___ Material to process ___
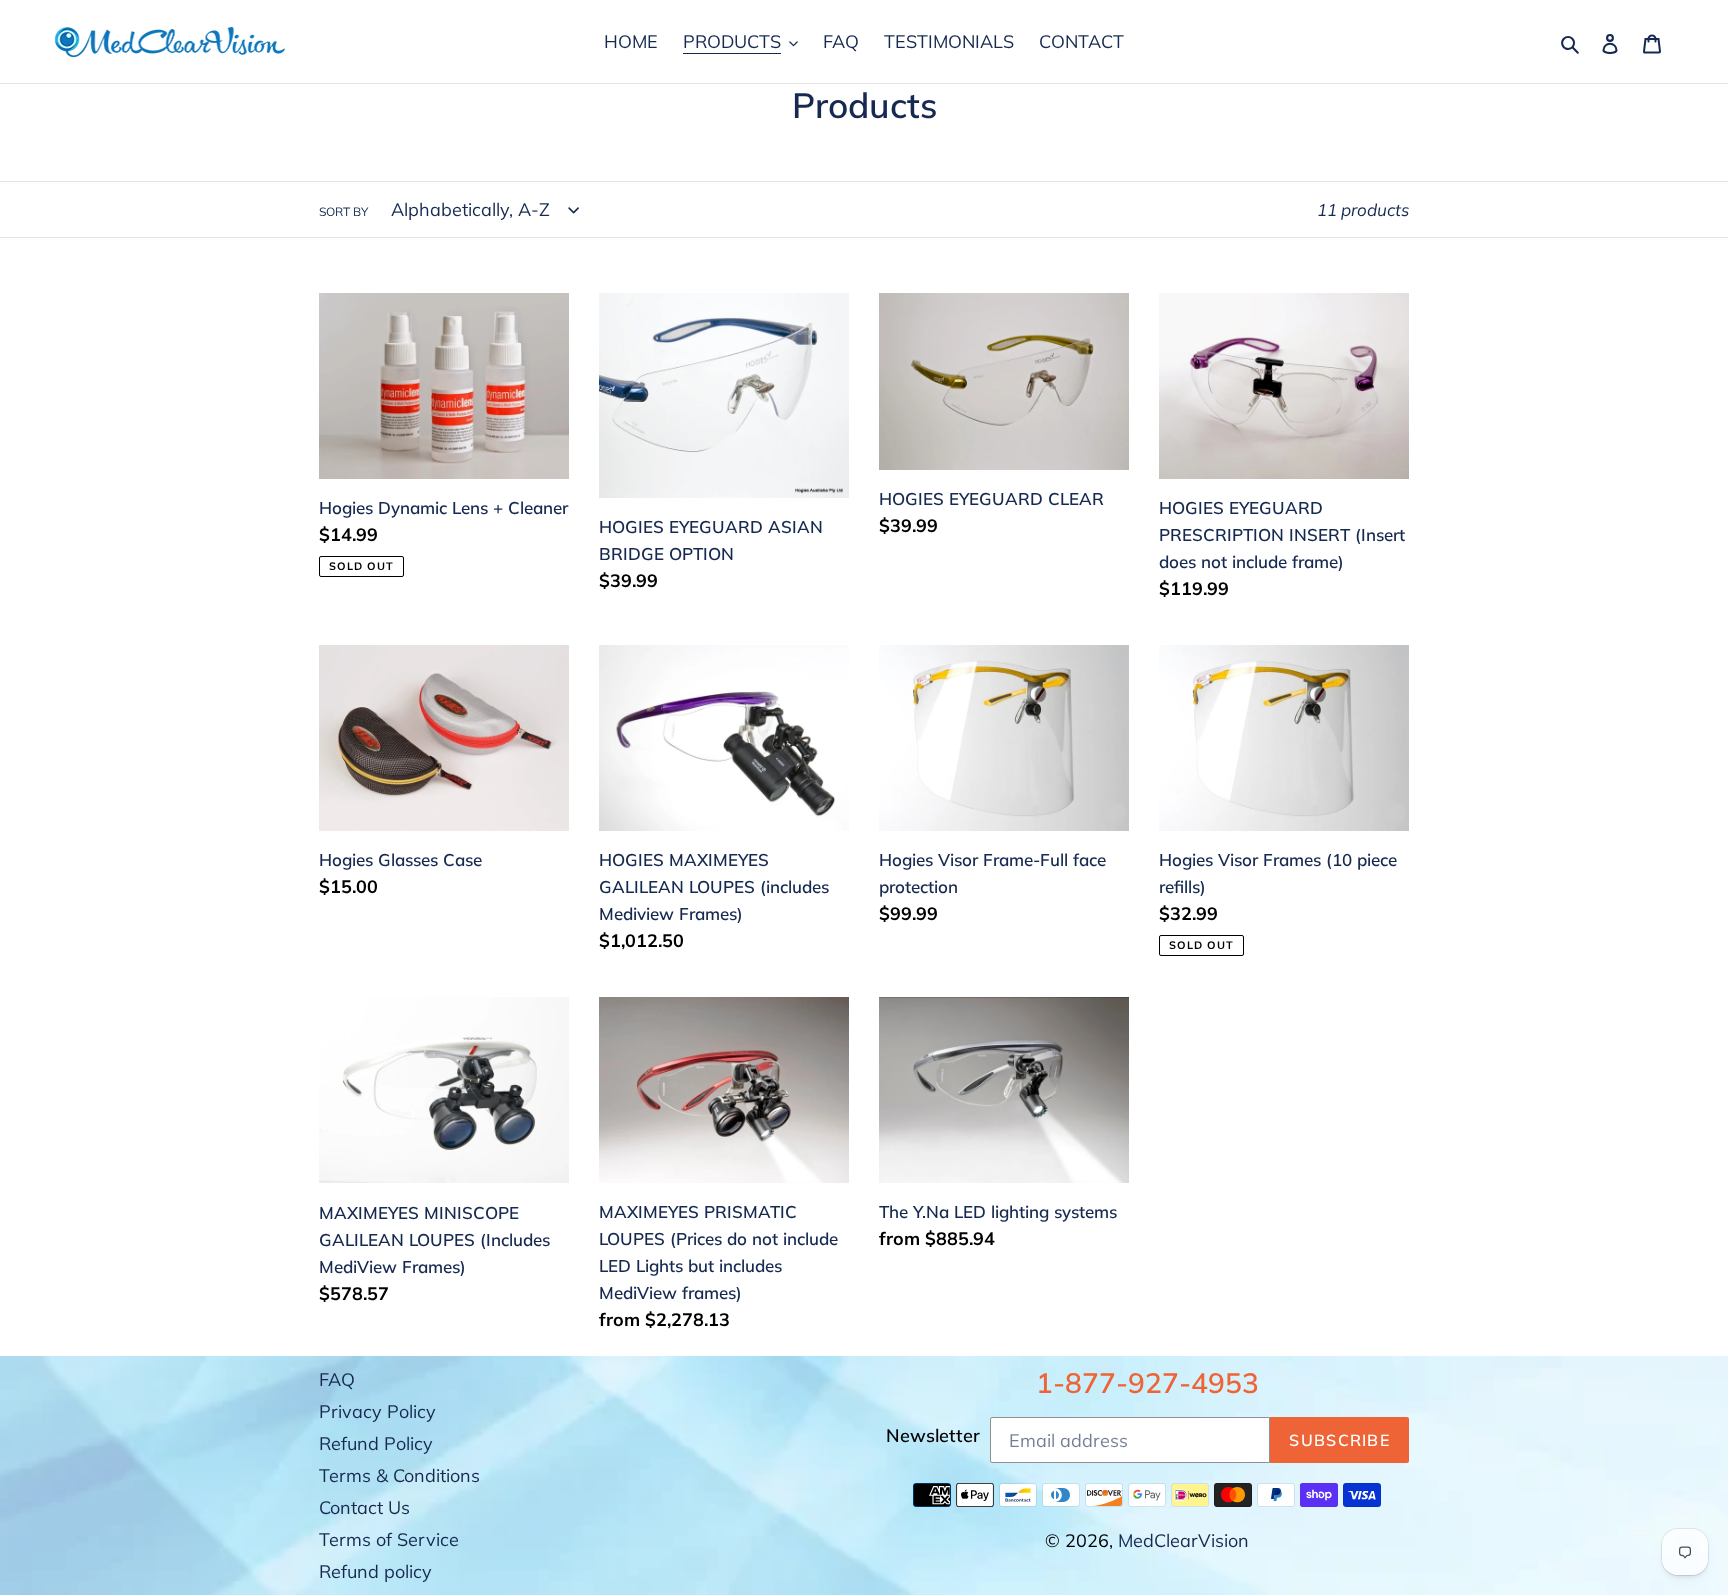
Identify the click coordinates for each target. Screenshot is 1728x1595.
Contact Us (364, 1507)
___
___ Material to process ___
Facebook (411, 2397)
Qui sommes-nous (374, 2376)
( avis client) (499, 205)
___
Set down exactly the lines of the data above, beginning with the line that has "Identify the click" and ending with the line that has "Contact Us (364, 1507)", and no others.

Response:
Identify the click coordinates for each target. Screenshot is 1728x1595.
Contact Us (364, 1507)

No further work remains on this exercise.